▶ [Exercise details] Because only the text is wanted, repeat the records below exactly and omit the pictures.

(Saved entries)
*** Block opens ***

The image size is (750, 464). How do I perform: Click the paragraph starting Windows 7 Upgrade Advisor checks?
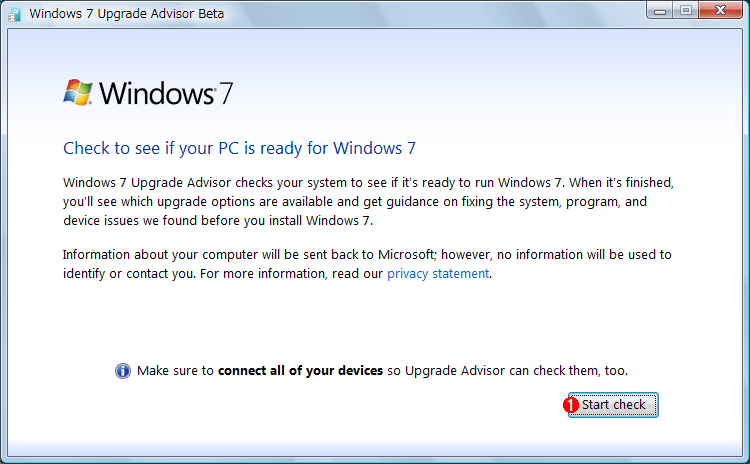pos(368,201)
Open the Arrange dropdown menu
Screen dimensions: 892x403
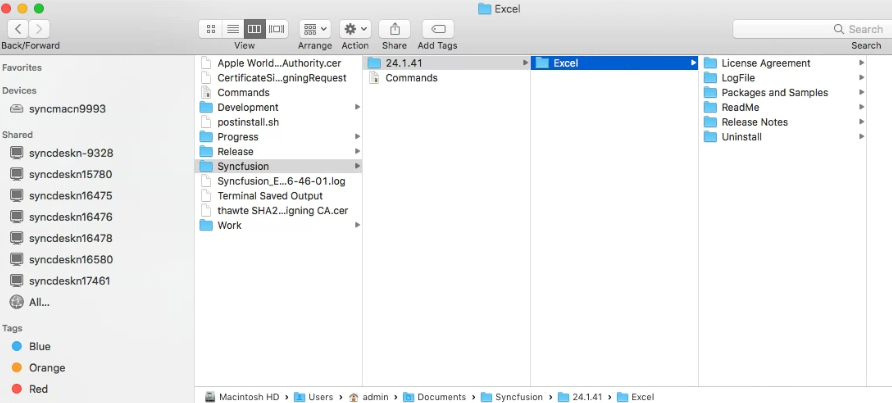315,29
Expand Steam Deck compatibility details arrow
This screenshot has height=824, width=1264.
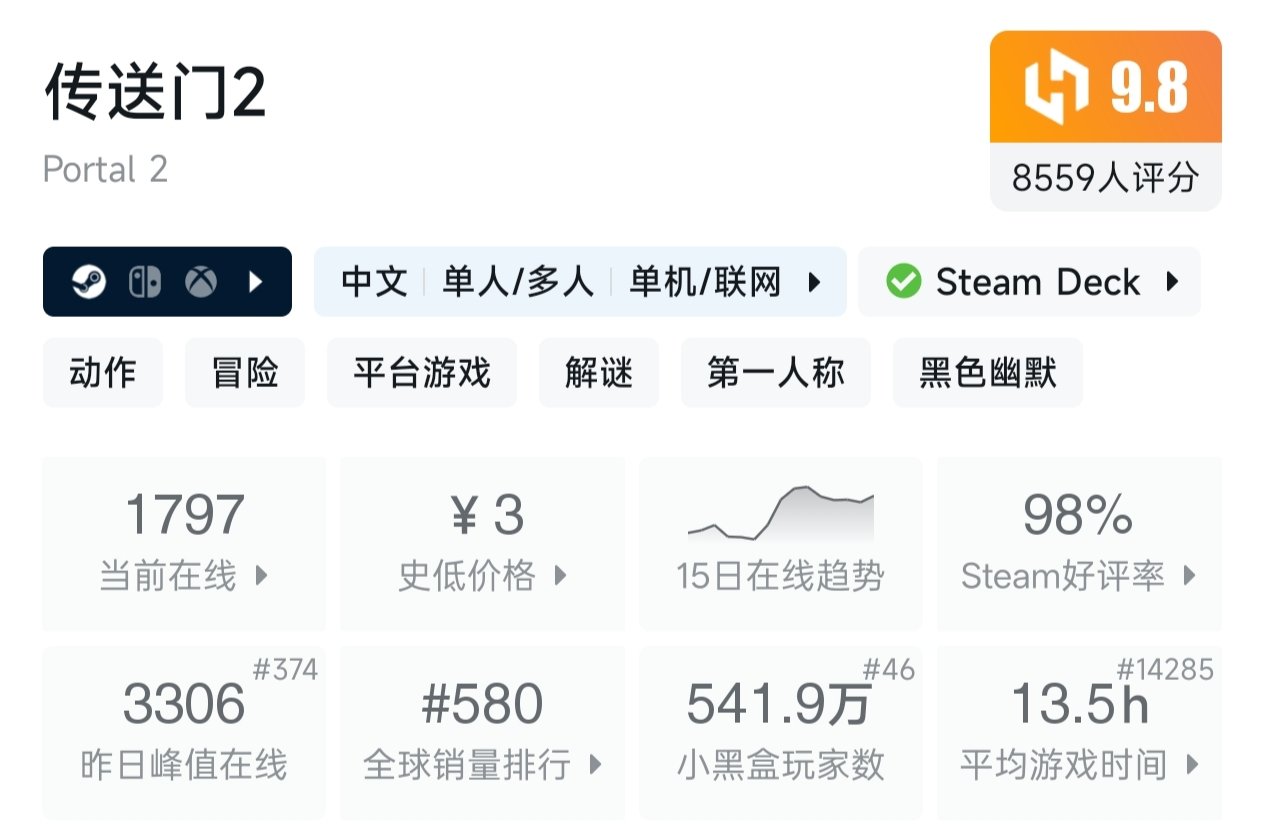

*** Block closes ***

▶ [Expected answer]
The image size is (750, 464). How do I perform: Click the paragraph starting Windows 7 Upgrade Advisor checks?
pos(368,201)
Open the Arrange dropdown menu
Screen dimensions: 892x403
315,29
Expand Steam Deck compatibility details arrow
This screenshot has height=824, width=1264.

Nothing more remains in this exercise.